===== Supplied data =====

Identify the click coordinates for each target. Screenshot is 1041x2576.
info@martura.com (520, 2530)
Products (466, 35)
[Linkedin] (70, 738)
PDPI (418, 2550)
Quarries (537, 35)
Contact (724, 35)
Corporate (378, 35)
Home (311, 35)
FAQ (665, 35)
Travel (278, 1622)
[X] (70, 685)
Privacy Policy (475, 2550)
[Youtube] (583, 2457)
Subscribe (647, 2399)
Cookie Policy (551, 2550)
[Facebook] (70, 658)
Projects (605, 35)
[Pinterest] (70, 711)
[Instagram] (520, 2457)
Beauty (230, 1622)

=====

Exercise description: Transcribe every record above exactly.

Answer to the exercise:
Identify the click coordinates for each target. Screenshot is 1041x2576.
info@martura.com (520, 2530)
Products (466, 35)
[Linkedin] (70, 738)
PDPI (418, 2550)
Quarries (537, 35)
Contact (724, 35)
Corporate (378, 35)
Home (311, 35)
FAQ (665, 35)
Travel (278, 1622)
[X] (70, 685)
Privacy Policy (475, 2550)
[Youtube] (583, 2457)
Subscribe (647, 2399)
Cookie Policy (551, 2550)
[Facebook] (70, 658)
Projects (605, 35)
[Pinterest] (70, 711)
[Instagram] (520, 2457)
Beauty (230, 1622)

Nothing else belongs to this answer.